Since our son has started on this path, I have found myself wishing more people knew that there are alternatives to the typical Catholic primary school so many of us grew up or even struggled with. Across Europe, it’s a mixed bag: Waldorf Steiner schools in places like the UK, France, Italy, Spain and Portugal receive little to no state funding, while countries like Germany, Denmark, Norway, Finland and Sweden have models that provide anything from 50 per cent to the same funding as public schools.
Our son’s school is one of only a small number in the country that are supported by the Department of Education, meaning we don’t have to pay any fees (other schools, like the ones in Dublin and Kildare, operate as independent private schools). It welcomes all faiths and none, so preparation for Holy Communion is not part of the school day, delivers the national curriculum, and places a huge focus on connecting with the outdoors.

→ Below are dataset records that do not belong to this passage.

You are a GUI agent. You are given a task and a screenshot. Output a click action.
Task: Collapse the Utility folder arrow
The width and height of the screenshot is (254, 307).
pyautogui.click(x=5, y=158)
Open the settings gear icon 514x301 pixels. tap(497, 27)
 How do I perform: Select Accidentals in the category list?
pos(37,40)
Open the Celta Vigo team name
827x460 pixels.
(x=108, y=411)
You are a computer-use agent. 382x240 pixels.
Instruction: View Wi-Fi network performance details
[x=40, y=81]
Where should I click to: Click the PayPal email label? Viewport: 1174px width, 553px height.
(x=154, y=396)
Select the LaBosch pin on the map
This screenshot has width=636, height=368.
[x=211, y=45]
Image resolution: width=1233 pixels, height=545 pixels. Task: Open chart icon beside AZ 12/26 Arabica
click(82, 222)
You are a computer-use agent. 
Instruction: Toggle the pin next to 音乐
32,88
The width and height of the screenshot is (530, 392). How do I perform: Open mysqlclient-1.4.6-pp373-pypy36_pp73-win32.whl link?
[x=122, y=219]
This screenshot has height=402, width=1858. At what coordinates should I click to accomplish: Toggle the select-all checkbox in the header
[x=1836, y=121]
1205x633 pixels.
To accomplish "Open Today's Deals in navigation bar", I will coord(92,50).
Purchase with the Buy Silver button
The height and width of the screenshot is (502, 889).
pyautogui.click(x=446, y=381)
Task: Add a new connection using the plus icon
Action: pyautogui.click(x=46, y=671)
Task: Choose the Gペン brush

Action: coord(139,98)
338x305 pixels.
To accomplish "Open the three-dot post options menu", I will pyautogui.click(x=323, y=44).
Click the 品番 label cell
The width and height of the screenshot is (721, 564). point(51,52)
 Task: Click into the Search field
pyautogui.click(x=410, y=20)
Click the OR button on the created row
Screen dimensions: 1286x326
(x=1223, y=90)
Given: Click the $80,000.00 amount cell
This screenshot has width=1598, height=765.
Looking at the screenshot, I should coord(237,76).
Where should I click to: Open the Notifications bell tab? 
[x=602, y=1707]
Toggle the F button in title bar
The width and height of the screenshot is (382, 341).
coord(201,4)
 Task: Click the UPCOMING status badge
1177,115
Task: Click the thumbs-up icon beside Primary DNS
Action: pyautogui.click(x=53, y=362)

A recent post by UNICEF highlighted that, as the amount of time children are spending outdoors is decreasing, the amount of research showing that outdoor play is hugely important for their development has grown. “Children who spend more time in green spaces, such as wooded playgrounds or gardens, have better focus, lower stress levels and better emotional resilience,” the report states.
Academic development is still valued, it’s just not the only thing that is valued. Our son’s school week features walks to the woods, lots of art and baking, as well as maths, writing, reading, Irish, and a whole host of other activities throughout the year, including gymnastics, tag rugby, swimming and Spanish. Even the most “airy-fairy” aspects of the approach – the pastel-hued rooms, the natural materials, the fairy tales – are all purposeful, informed choices designed to help children thrive.
More and more, proponents say a Waldorf Steiner approach better equips children for the world of the future, moving away from the purely knowledge-based teachings of the past to a more holistic approach that encourages creativity, critical thinking and empathy. But that’s not why we picked it. It felt, to us, the best path to helping our kids uncover and become who they innately were, rather than something designed to shape them.
As we picked up a cheery, excited boy at the end of that first year, cheeks flushed from running, rain pants threadbare and mud-streaked, I felt a breath I had been holding release; this was the right choice for us. Ultimately, it’s not about trying to convince anyone that this is better, but rather, highlighting that there can be options, and we should all have the freedom to choose which path we follow.